* _Task item_
Every word of the listing should be reproduced without alteration.

* _Given data_
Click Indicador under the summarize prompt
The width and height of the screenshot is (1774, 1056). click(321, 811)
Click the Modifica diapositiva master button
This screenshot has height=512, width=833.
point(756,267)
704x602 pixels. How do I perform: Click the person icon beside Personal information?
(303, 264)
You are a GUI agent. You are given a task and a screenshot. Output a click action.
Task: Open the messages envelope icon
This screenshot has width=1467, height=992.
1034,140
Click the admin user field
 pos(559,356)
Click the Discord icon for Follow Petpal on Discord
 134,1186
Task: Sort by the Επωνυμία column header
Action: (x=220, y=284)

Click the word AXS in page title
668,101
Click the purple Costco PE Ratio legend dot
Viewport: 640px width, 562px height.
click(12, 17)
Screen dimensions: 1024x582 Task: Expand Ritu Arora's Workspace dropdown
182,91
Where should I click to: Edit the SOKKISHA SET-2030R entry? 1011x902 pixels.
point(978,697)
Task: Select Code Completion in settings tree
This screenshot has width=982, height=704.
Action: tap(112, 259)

* _Written solution_
Click Indicador under the summarize prompt
The width and height of the screenshot is (1774, 1056). click(321, 811)
Click the Modifica diapositiva master button
This screenshot has height=512, width=833.
point(756,267)
704x602 pixels. How do I perform: Click the person icon beside Personal information?
(303, 264)
You are a GUI agent. You are given a task and a screenshot. Output a click action.
Task: Open the messages envelope icon
This screenshot has width=1467, height=992.
1034,140
Click the admin user field
 pos(559,356)
Click the Discord icon for Follow Petpal on Discord
 134,1186
Task: Sort by the Επωνυμία column header
Action: (x=220, y=284)

Click the word AXS in page title
668,101
Click the purple Costco PE Ratio legend dot
Viewport: 640px width, 562px height.
click(12, 17)
Screen dimensions: 1024x582 Task: Expand Ritu Arora's Workspace dropdown
182,91
Where should I click to: Edit the SOKKISHA SET-2030R entry? 1011x902 pixels.
point(978,697)
Task: Select Code Completion in settings tree
This screenshot has width=982, height=704.
Action: tap(112, 259)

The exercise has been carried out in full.